The executor works in a step-by-step fashion, recursively processing the plan from top to bottom. Each node in the plan tree is responsible for fetching or computing rows of data as requested by its parent node.

For example, if the top node is a "Merge Join" node, it first requests rows from its two child nodes (the left and right inputs to be joined). The executor recursively calls the child nodes to get rows from them.

A child node may be a "Sort" node, which requests rows from its child, sorts them, and returns the sorted rows. The bottom-most child could be a "Sequential Scan" node that reads rows directly from a table.

As the executor requests rows from each node, that node fetches or computes the rows from its children, applies any filtering or data transformations specified in the query plan, and returns the requested rows up to its parent node.

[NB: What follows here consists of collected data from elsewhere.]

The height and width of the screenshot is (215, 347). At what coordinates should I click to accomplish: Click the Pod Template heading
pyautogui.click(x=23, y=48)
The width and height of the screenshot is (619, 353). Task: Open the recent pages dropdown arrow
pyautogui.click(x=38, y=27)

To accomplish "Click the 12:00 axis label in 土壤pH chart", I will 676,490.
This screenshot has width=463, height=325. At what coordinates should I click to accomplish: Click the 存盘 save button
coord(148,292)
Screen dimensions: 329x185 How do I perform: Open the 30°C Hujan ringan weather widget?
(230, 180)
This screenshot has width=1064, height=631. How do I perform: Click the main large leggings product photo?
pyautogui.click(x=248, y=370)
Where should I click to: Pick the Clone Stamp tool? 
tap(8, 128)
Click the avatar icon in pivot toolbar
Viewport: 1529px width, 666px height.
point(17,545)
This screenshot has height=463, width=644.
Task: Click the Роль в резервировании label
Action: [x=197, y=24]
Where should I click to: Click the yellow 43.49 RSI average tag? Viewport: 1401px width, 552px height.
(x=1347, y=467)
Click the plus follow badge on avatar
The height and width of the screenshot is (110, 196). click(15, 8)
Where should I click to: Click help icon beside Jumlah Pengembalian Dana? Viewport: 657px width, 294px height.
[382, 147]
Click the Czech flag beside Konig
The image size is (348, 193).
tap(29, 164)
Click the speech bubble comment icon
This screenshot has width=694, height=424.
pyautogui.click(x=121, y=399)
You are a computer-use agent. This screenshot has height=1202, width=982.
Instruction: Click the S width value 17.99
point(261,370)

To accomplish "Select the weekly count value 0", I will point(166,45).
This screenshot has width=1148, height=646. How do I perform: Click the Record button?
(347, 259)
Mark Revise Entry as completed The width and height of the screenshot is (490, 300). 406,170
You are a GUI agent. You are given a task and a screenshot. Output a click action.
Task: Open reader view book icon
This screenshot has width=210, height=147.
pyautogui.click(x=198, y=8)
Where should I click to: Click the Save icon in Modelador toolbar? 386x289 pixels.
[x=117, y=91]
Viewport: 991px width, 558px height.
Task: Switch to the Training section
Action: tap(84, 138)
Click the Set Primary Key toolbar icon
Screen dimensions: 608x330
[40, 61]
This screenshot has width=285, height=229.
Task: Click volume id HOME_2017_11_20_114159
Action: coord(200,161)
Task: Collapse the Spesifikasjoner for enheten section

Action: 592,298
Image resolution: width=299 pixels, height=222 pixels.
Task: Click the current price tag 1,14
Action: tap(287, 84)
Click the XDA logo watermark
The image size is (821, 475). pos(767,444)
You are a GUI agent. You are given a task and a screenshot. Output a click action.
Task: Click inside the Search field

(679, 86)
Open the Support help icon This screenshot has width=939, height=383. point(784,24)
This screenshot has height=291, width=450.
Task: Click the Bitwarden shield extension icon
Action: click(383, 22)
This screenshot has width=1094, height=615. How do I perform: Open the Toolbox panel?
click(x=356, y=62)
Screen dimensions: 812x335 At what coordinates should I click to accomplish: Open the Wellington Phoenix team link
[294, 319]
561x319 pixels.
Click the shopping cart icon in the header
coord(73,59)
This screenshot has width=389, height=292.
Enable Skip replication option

This process continues recursively until the top node has received all the rows it needs to produce the final result. For a SELECT query, these final rows are sent to the client. For data modification queries like INSERT, UPDATE, or DELETE, the rows are used to make the requested changes in the database tables.

The executor is designed to efficiently pull rows through the pipeline defined by the plan tree, processing rows in batches where possible for better performance.